March 8 – The Fake News on My Newsfeed


A friend recently shared an observation made by a college ministry worker and quoted in a Christianity Today article. The Intervarsity area director said, “There’s this new thing with Gen Zs I don’t know what to do with: The most important thing is not the experience; it’s that other people know you had that experience.”

We’ve been at this generational politics thing for a long time. “Don’t trust anyone over thirty,” my generation said when we were under thirty.  Author Tom Wolfe called the 1970s the “Me Decade” as the first Baby Boomers passed thirty. Twenty years ago Tom Brokaw named the Boomers’ parents the “Greatest Generation.” And ever since we’ve been picking on our own kids in the Millennial Generation.

Good news, Millennials, your younger siblings are old enough for their generation to be studied and have their collective psyche spread on a microscope slide for further examination.  Welcome, Generation Z, kids born in the mid-90s and later – now in high school, college, and early young adulthood.

Yes, a disclaimer on the broad and often simplistic generalizations generational studies make of all of us.  Becky and I like to think of ourselves as not all that Boomerish, and our children as exceptions to the Millennial stereotype.

But generations do have tendencies and ways of looking at things shaped by their experience of the culture and the world around them. Disasters and tragedies, recessions and technologies, can have huge influence on how we live in the world we’ve inherited.

If generations have general characteristics, there are no firm boundaries between generations. Characteristics and attitudes wick back and forth between the generations.

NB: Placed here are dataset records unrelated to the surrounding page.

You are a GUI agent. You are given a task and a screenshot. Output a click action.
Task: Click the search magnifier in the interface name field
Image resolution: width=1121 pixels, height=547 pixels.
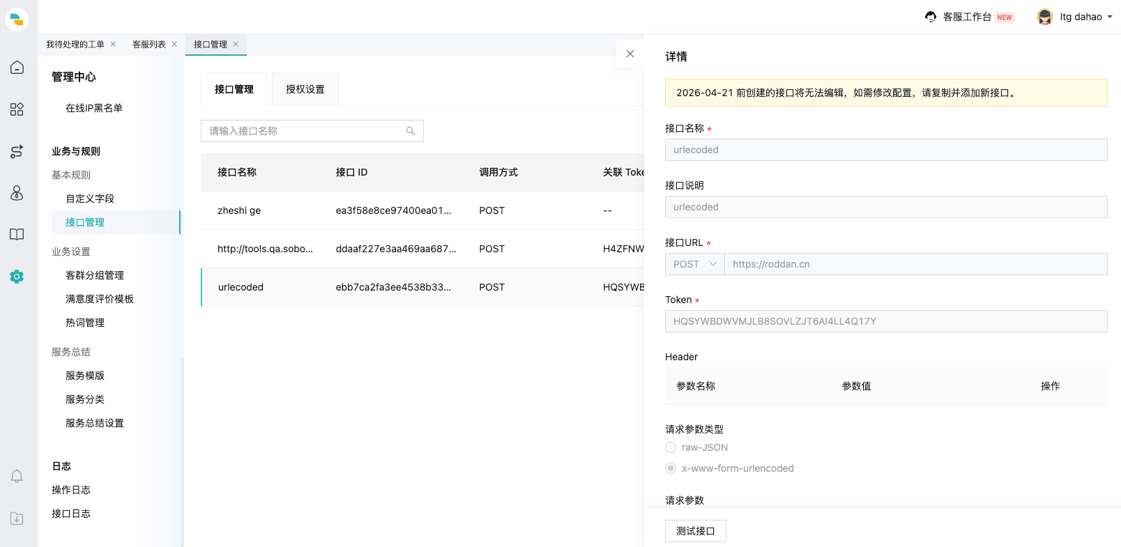[x=410, y=131]
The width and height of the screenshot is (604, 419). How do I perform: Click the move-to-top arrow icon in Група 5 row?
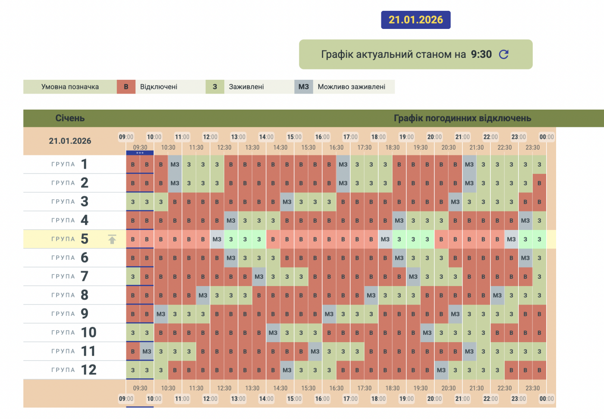(112, 239)
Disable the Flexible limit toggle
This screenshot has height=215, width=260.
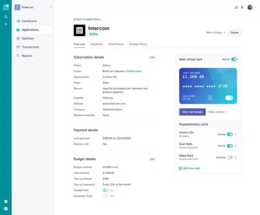click(106, 190)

“There’s this new thing with Gen Zs I don’t know what to do with: The most important thing is not the experience; it’s that other people know you had that experience.” As Pogo said a couple of generations ago, “We have seen the enemy and he is us.” (Earth Day, 1971)

Up and down the generational ladder social media use continues to rise. 88% of the members of Gen Z use social media, but so do nearly 40% of their Boomer and older grandparents.  Some of us may be stalkers, some there to pick a political fight, but a whole lot of us simply seem to want other people to know we had the experience.

I use social media.  I want my friends acquaintances contacts to know about the experiences I had.  I like it when they “like” what I’ve done. Yeah, it’s nice.

But some things you just don’t need to know and I just don’t need to tell you.

In the Sermon on the Mount, Jesus tells us “when you give to the needy, do not let your left hand know what your right hand is doing.” And for sure, don’t post a comment about it on Facebook or a photo of it on Instagram.  He goes on to tell us to fake it when we are fasting, “when you fast, anoint your head and wash your face, that your fasting may not be seen by others.”

I’ll keep posting photos from our mission trips.  And you’ll figure out pretty quickly that I love being a grandfather. Please send those occasional “likes.” They make me feel good.  But don’t think you know me very well at all just because you’re a social media contact.  Remember, Jesus told us to fake it.